叶月怜浑身无力,她瘫在锦榻上,羞得不敢抬头。
艾嬷嬷呵斥:“死丫头,还不快谢过楼主!楼主从来不会亲自动手调教楼里的姑娘,你能被他摸,这是福气,姑娘们想求都求不到!”
叶月怜说不出话,脸颊羞红如血,然而小穴还仿佛意犹未尽那样,在一张一合。
她的两腿间,早已滑腻一片,锦榻上也湿了一大片。
男人浅笑了一下,把湿淋淋的手指凑到唇边,用舌头轻舔,低声道:“蜜汁都这么甜,你真是美味!”
叶月怜一愣,看他竟然把自己淌出的淫水,舔得干干净净,还仿佛品尝琼浆一般,居然一点也不嫌脏,心中一动,更为羞窘。
她索性紧闭上眼睛,不敢再看。
自己刚才的淫乱,是她完全意想不到的。
她自小被家中严格管教,根本不曾碰过任何男人,可哪想到,刚才她竟然求着这个男人插入自己!
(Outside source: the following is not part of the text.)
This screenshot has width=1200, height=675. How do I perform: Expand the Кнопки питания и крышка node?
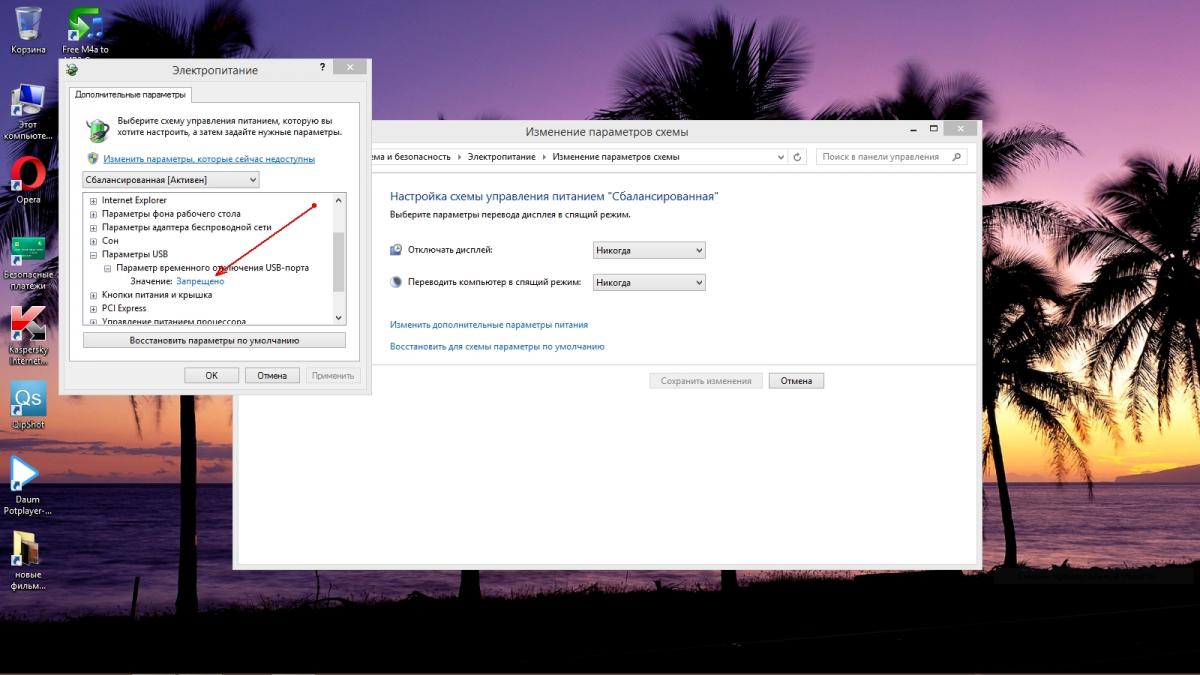coord(93,296)
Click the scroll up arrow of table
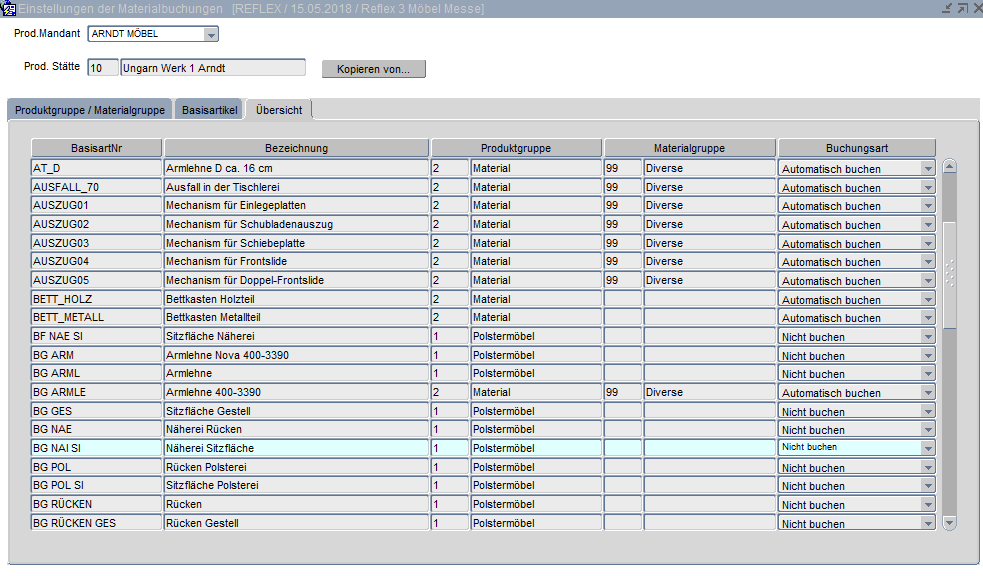 [x=950, y=167]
片刻后,男子睁开眼,说道:“艾嬷嬷,带她去休息吧,注意看好。谁要是敢破了她的处子身,就挖掉双眼,剁成肉酱扔进蛇池。”
说完,他顿了一下,又对艾嬷嬷道:“这等极品,想必会对那位贵客的胃口,明天的品蚌会,把贵客请过来吧。”
一排壮汉噤若寒蝉,连忙点头。
艾嬷嬷也连忙跪地,不敢丝毫怠慢。
谁都知道,玉娇楼主看似温文尔雅,实际上杀人不眨眼,骨子里的冷酷无情,无人能及!
昏昏沉沉间,叶月怜被送进一个单独的房间,反锁其中。
她被换上了一袭湖蓝湘妃裙,挣扎着爬起来,坐在绣榻上,暗自垂泪。
她本是镇西候之女,身份尊贵,可父候犯下谋逆大罪,及府中一百三十口男眷一起,行刑问斩。
母亲和姨娘相继上吊自尽,她一时犹豫,便被破门而入的官兵抓住,然后卖到玉娇楼。
一想到今后,自己会被无数男人压在身下,张开大腿玩弄抽插,叶月怜就悲从中来,难过得差点又落泪。
就在这时,窗户忽然“喀”的一响,一下子被打开。
一个黑衣人,猛的跳了进来。
叶月怜吓得一颤,立刻起身要叫人,说时迟那是快,对方猛一伸手,一把捂住嘴,将她按倒在床上。
“唔!”叶月怜惊恐万状,拼命挣扎。
黑衣人却扯下黑巾,露出一张英武俊朗的少年脸孔!
“怜儿,是我!”
一看见这张脸,叶月怜顿时热泪盈眶,一下子扑到他怀里。
“彻寒哥哥!”
少年抱住她,咬牙道:“我被军务缠身,来迟一步,他们没有对你做什么吧?”
叶月怜娇躯一震,想到刚才自己被男人用手玩弄花穴,竟然玩到潮吹,俏脸顿时通红。
她犹豫了一下,轻轻摇了摇头。
“没有。”
刚才的淫乱,她羞于让他知道。
“那就好。”少年松了一口气,坚定的说道:“你放心,我明日就随父亲一起进宫面圣,一定会把你救出去!”